Note: For more information on SequenceContext and SequenceIdentifier properties, see CIM_Indication class.

Functionality not implemented as part of this PEP.
  1. This PEP does not propose solution for other types of handlers like  SNMP handlers and Email handlers etc.. See the Future work section below.
  2. The properties CIM_IndicationService.SubscriptionRemovalTimeInterval and CIM_IndicationService.SubscriptionRemovalAction are not used as part of this PEP. Default value of CIM_IndicationService.SubscriptionRemovalAction is 'Ignore'. Subscriptions will not be removed/disabled when    CIM_IndicationService.SubscriptionRemovalTimeInterval expires. There is no change to the current behavior.
  3. WBEM Listener support for detection of lost indications, detection of duplicated indications, and re-establishing of original order of indications, as defined in DSP1054.
Proposed implementation

Thread and Queue model

The major goal of  thread and queue model is as follows.
  1. No major impact on indication delivery to the destinations which are able to receive the indications without any problems.

__Material supplied__:
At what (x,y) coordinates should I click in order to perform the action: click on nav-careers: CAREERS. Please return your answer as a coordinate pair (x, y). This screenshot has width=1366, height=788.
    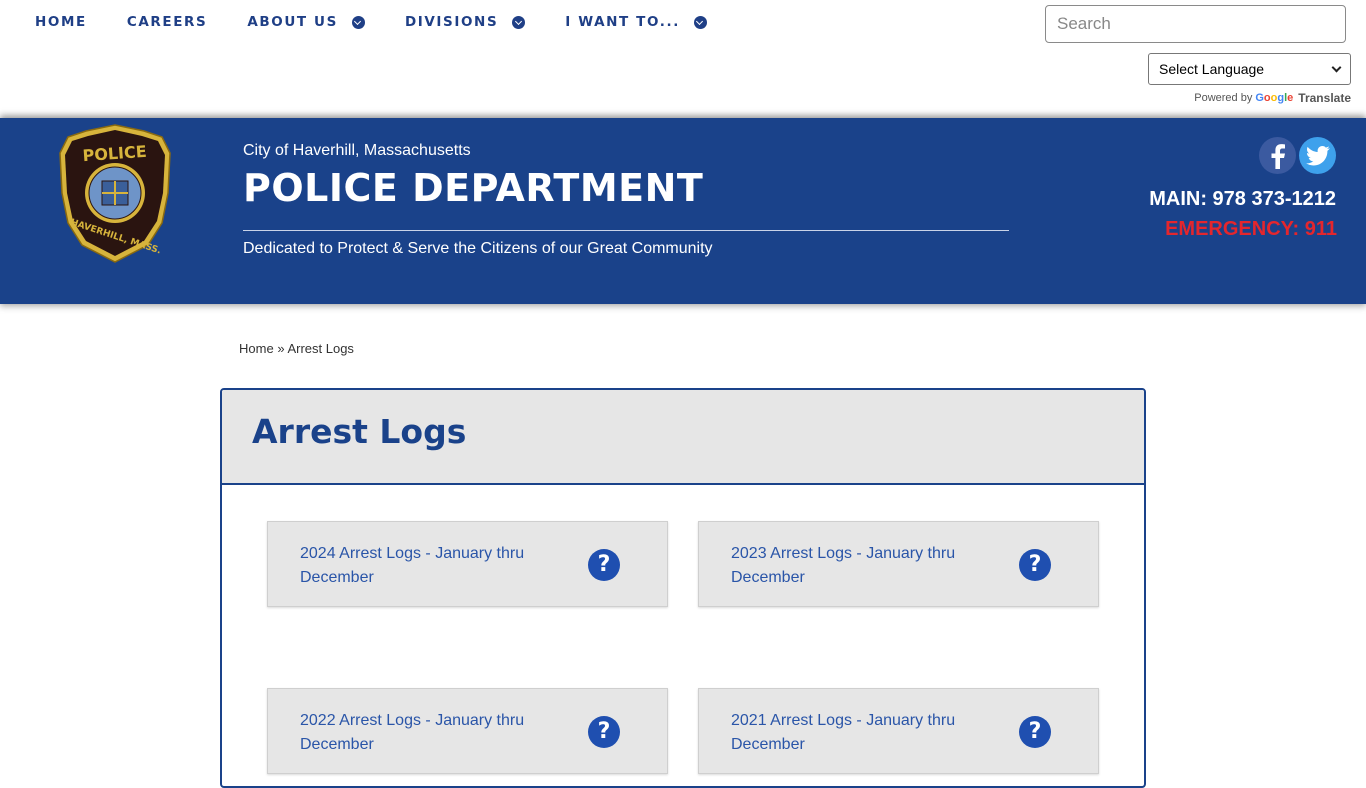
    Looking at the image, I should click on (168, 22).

* * *

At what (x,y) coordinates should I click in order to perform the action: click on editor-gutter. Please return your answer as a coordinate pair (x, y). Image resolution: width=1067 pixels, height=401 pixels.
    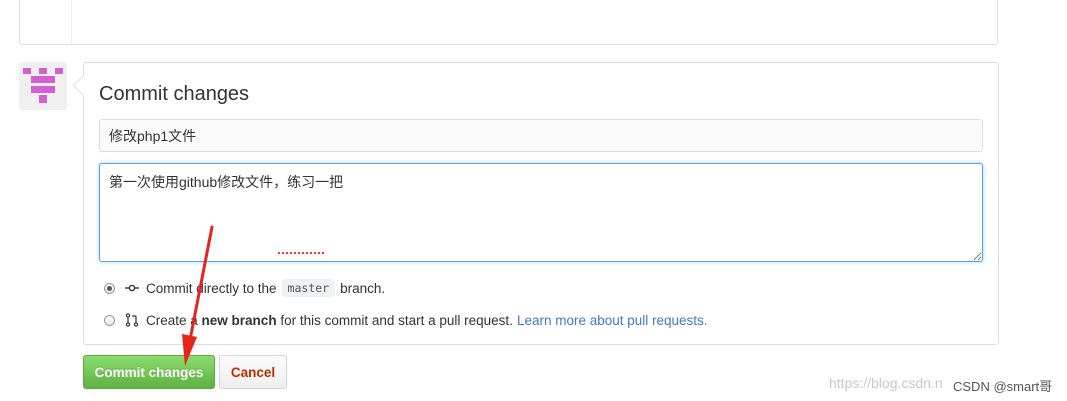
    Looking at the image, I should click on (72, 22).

__Task requirements__:
(a) Return the stretch of the PEP excerpt from "3. WBEM Listener" through "is as follows.".
(b) Summarize the PEP excerpt in two sentences.
(c) According to the PEP excerpt, what is the default value of CIM_IndicationService.SubscriptionRemovalAction?
The lines in the two blocks above are not needed here.

__Answers by task__:
(a)
3. WBEM Listener support for detection of lost indications, detection of duplicated indications, and re-establishing of original order of indications, as defined in DSP1054.
Proposed implementation

Thread and Queue model

The major goal of  thread and queue model is as follows.

(b) The PEP does not cover SNMP, Email, or other handler types, does not use the SubscriptionRemovalTimeInterval and SubscriptionRemovalAction properties, and does not add WBEM Listener support for detecting lost or duplicated indications or restoring their original order. Its proposed implementation uses a thread and queue model whose major goal is to avoid significant impact on indication delivery to destinations that can receive indications without problems.

(c) The default value is 'Ignore'.